Quando a voz autoral pede fôlego
São Paulo, 29 de fevereiro de 2020.
Como você está? Depois da primeira carta, você teve pistas da qualidade da sua intenção no seu fazer? A intenção é o que ajusta o grau das nossas lentes para perceber o que acontece... Por aqui, comecei fevereiro escolhendo concentração como "mote" - afinal, o mês mais curto do ano com feriado prolongado já espreme nossa relação com o tempo, não é mesmo? Bom, lá fui eu praticar e me investigar em concentração de fazeres... Calma, que eu prometo que esta carta não é sobre o poder do foco, nem traz dicas para evitar dispersão e te forçar a produzir mais.
Na verdade, esta carta é pra te convidar a refletir junto sobre um dos efeitos da concentração do fazer: a falta de fôlego. Concentrar todos os esforços a serviço do outro, em entregas e atender prazos, ou seja, no FAZER, pode tirar o fôlego para FALAR SOBRE o que se faz. É como acontece na corrida (se tem uma atividade que me ensina sobre fôlego é essa): não dá pra correr e falar ao mesmo tempo, você só se concentra em correr, respirar e cuida de manter um ritmo confortável para o corpo seguir em movimento. Eu quis trazer essa metáfora da corrida, porque muitas vezes a falta de fôlego na voz autoral é interpretada equivocadamente como falta de criatividade. O que percebo, tanto na minha prática quanto na de outros fazedores autorais, é que a "falta de fôlego" para FALAR SOBRE o próprio trabalho, divulgá-lo e ter ideias de conteúdos que expressem sua voz autoral é fruto do excesso de concentração no FAZER.

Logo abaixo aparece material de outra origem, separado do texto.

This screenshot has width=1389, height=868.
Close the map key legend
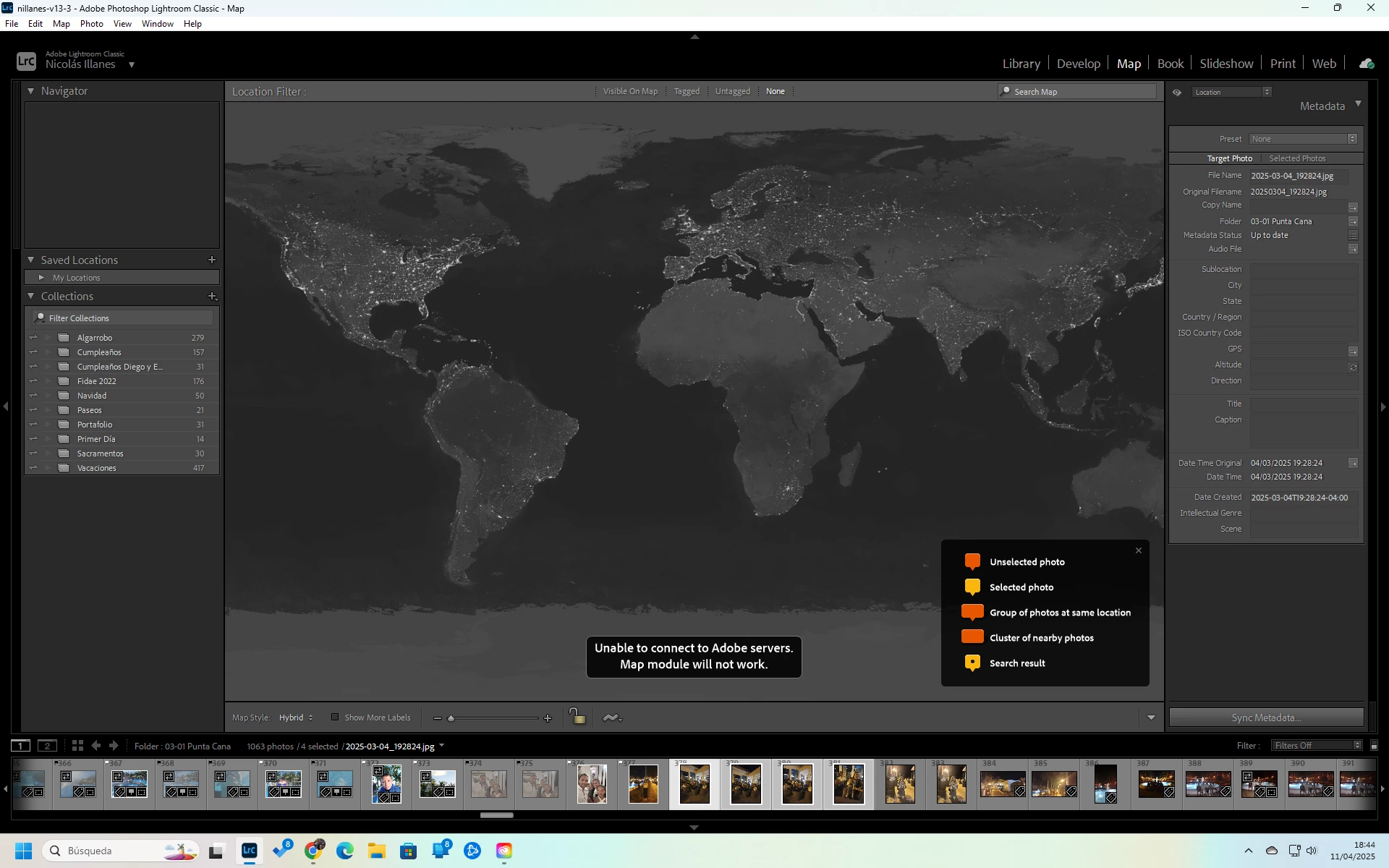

A pessoa fica tão imersa no seu fazer autoral que a voz não sai, mas isso não quer dizer que ela perdeu o fôlego da sua autoralidade. Só quer dizer que ela está cansada e não sabe economizar na eficiência. Ela apenas não sabe que pode parar de "correr", recuperar o fôlego e revisitar o percurso percorrido interna e externamente na memória para perceber o que falar sobre isso. O fôlego da autoralidade só é perdido se nos esgotarmos na "corrida", exaurindo as forças do fazer - e esse excesso, sim, é perigoso, pois nos incapacita, levando à fadiga física, mental e emocional...
Para retomar o fôlego da voz autoral, é preciso aproveitar o tempo da "corrida" (fazer) e o do repouso. É num repouso contemplATIVO que se pode perceber a inspiração que emerge pós-cansaço. Quem diria que essa falta de fôlego poderia abrir espaço para algo especial? No livro Sociedade do Cansaço, o filósofo Byung-Chul Han fala sobre isso:
"O 'cansado' habilita o homem para uma serenidade e abandono especial, para um não fazer sereno. Não é um estado onde todos os sentidos estariam extenuados. Desperta, ao contrário, uma visibilidade específica. Assim, Handke fala de um 'cansaço translúcido'. Permite o acesso a uma atenção totalmente distinta, acesso àquelas formas longas e lentas que escapam à hiperatenção curta e rápida. [...] Toda e qualquer forma é lenta." (Han, 2017, p.73-4)
O conteúdo da nossa autoralidade está na nossa "corrida" (ou na nossa concentração singular de fazeres, ou no nosso "cansaço translúcido"), mas a forma para expressá-la em voz autoral só emerge da lentidão, no tempo da contemplação.
Com carinho,
Carol
PS: Quero muito te ouvir pra saber como essa carta cheia de metáforas de fôlego, corrida e voz autoral chega até você. Será que essa reflexão destrava algo em você?